Although voice therapists had sometimes conducted telepractice sessions with patients before the pandemic, evaluations of the effectiveness of treatment were always carried out in person. During that process, a patient goes into the clinic and sits in a soundproof booth outfitted for speech recordings. The patient repeats sustained vowel sounds, like “aaa” or “ooo,” or reads a short passage that reflects a wide variety of sounds and mouth movements in the English language. The recordings of the patient’s voice are then evaluated by algorithms that measure acoustic properties, including the acoustic correlates of perceived pitch and loudness of the voice.
In-person voice evaluations came to halt, however, at the height of the COVID-19 pandemic. Voice evaluations moved to a virtual format, but until now, the accuracy of those evaluation procedures done online has never been examined.
In a soundproof room, the team recorded voice samples from 29 patients, aged 18 to 82, that had a variety of speech or voice diagnoses. These recordings were then played back to researchers through an external speaker over the teleconferencing platforms, simulating telepractice conversations.
The team quickly learned that each platform has its own audio enhancement algorithm that affects the quality of the sound. Zoom was the only platform that enabled users to turn off these audio enhancement features, allowing the researchers to test the platform’s original audio.
Despite the enhancements, the team predicted the ability to measure vocal fundamental frequency (pitch) and vocal intensity (loudness) through teleconferencing platforms is not significantly affected.
But the researchers discovered that all the teleconferencing platforms did a poor job at capturing many measurements needed for accurate and clinically meaningful voice evaluations. Pitch varied significantly on all the virtual platforms compared to the real-life recordings. This might be due to internet connection or bandwidth issues that affect how and when sounds get transmitted through the platforms, the researchers say.
They also found the dynamic range of the vocal loudness measured over telepractice was very different from live recordings. “This was the biggest surprise for us,” Weerathunge says. The effect was even true for Zoom, where the researchers could turn off the audio enhancements.

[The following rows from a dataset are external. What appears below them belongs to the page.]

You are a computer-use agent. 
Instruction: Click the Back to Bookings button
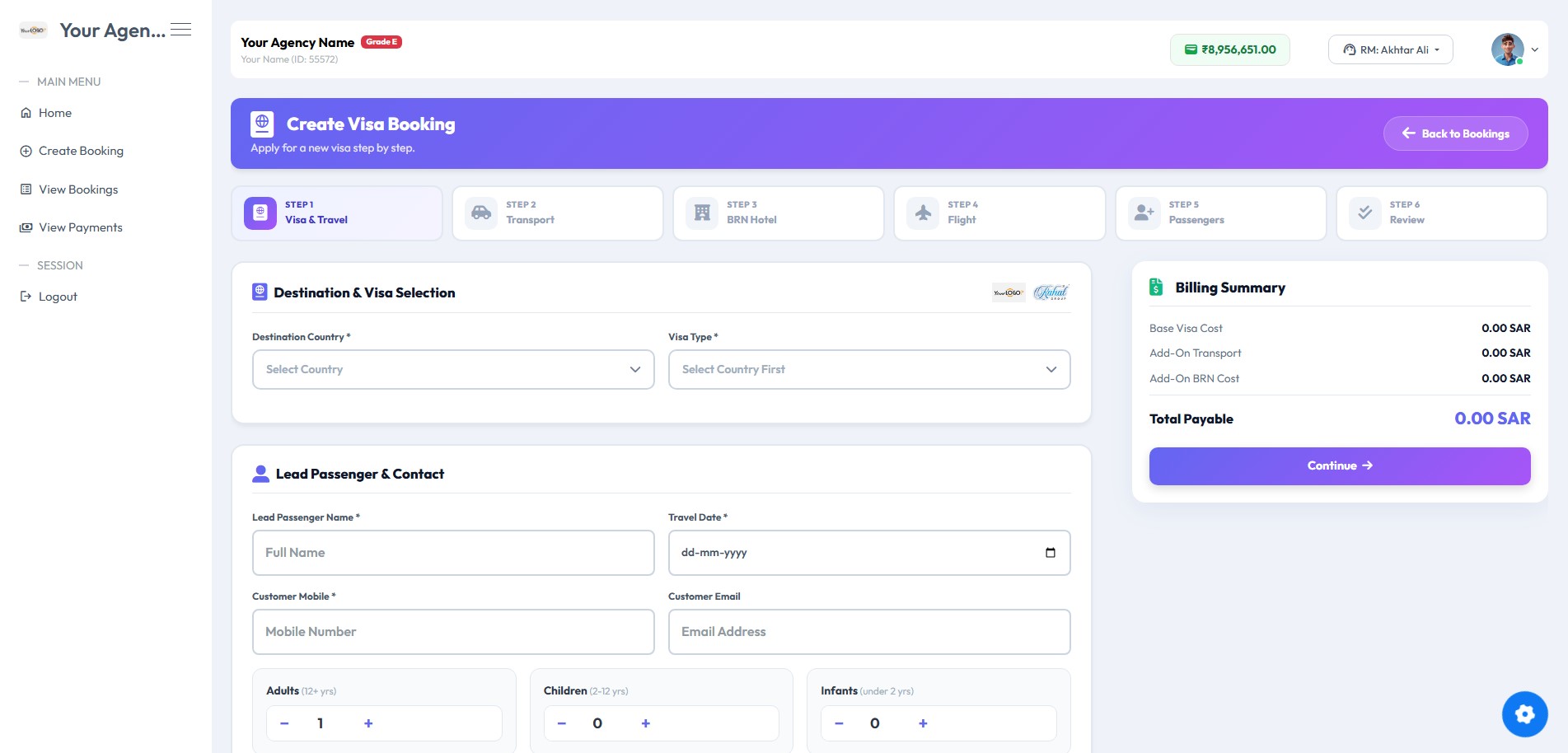tap(1455, 133)
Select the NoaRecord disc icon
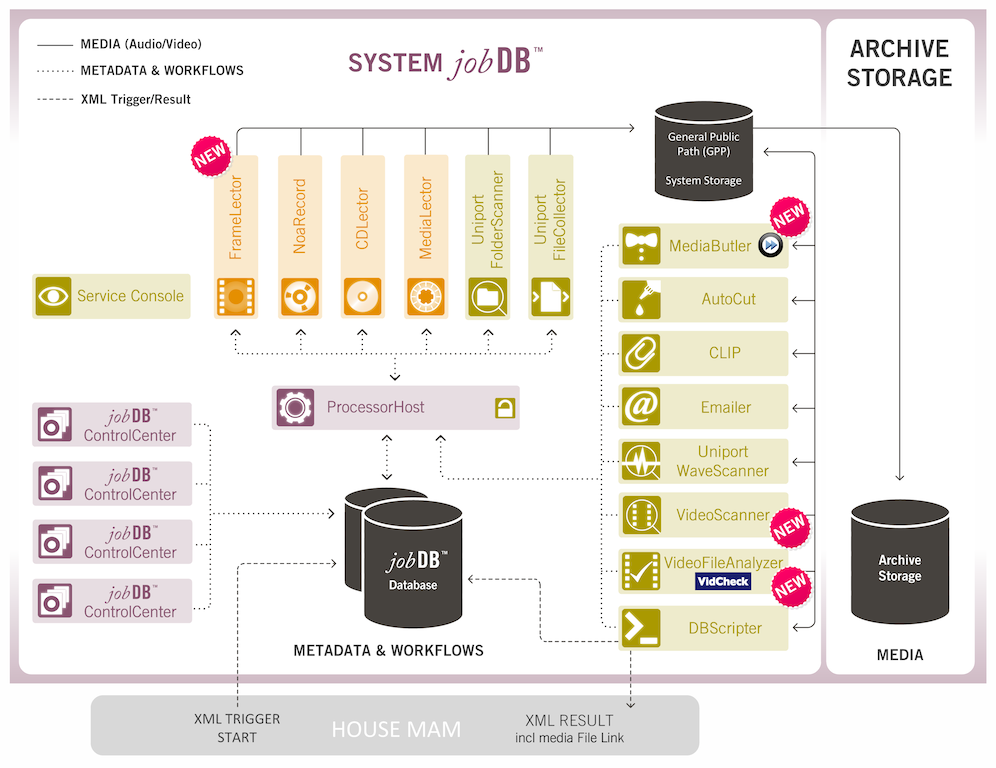 [x=299, y=297]
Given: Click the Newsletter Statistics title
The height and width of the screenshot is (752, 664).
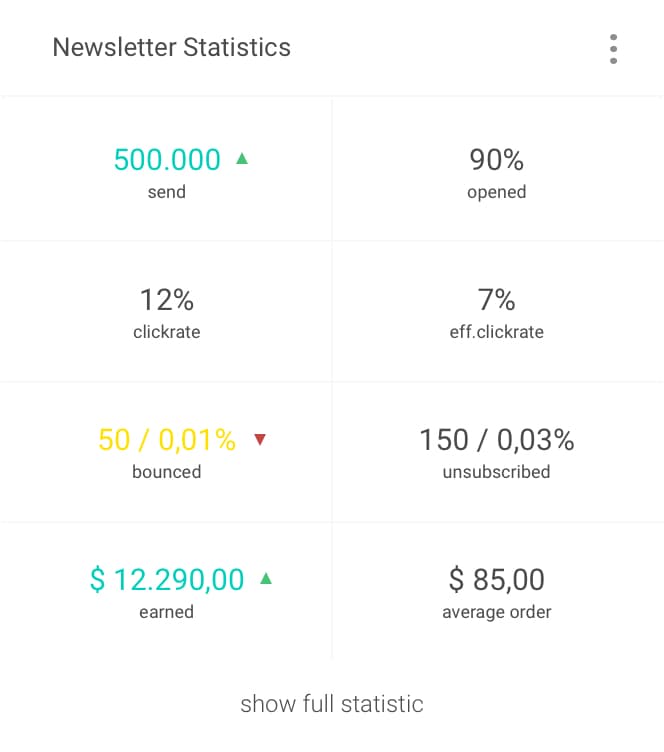Looking at the screenshot, I should [x=172, y=47].
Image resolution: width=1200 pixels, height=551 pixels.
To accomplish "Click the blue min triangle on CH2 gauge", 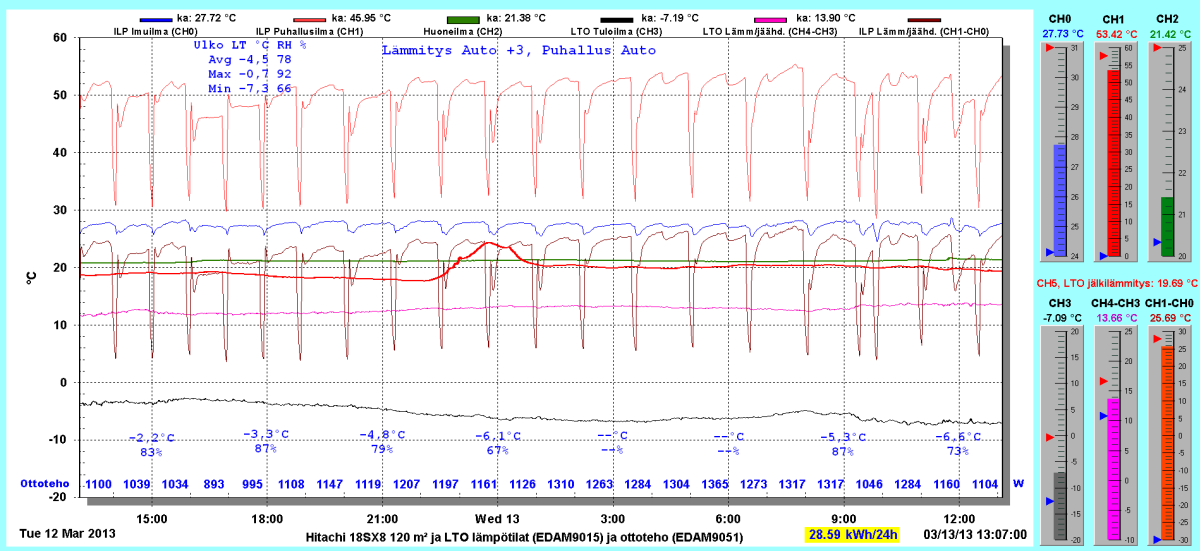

Overall, “Microsoft Teams performed the best, in that all our voice measures were the least affected in that platform,” Weerathunge says.
Because many of the voice metrics collected from virtual platforms had clinically significant differences from those collected in person, Weerathunge and the team urge caution for voice and speech therapists using telepractice.
“This work is likely to have substantial impact on clinical practice, providing crucial information about the effects of these telepractice platforms on clinical voice evaluations,” Stepp says.
This work was supported by a grant from the National Institute on Deafness and Other Communication Disorders, a COVID-19 pilot grant from the National Center for Advancing Translational Sciences via BU’s Clinical & Translational Science Institute, and a Graduate Student Fellowship from the Rafik B. Hariri Institute for Computing and Computational Science & Engineering.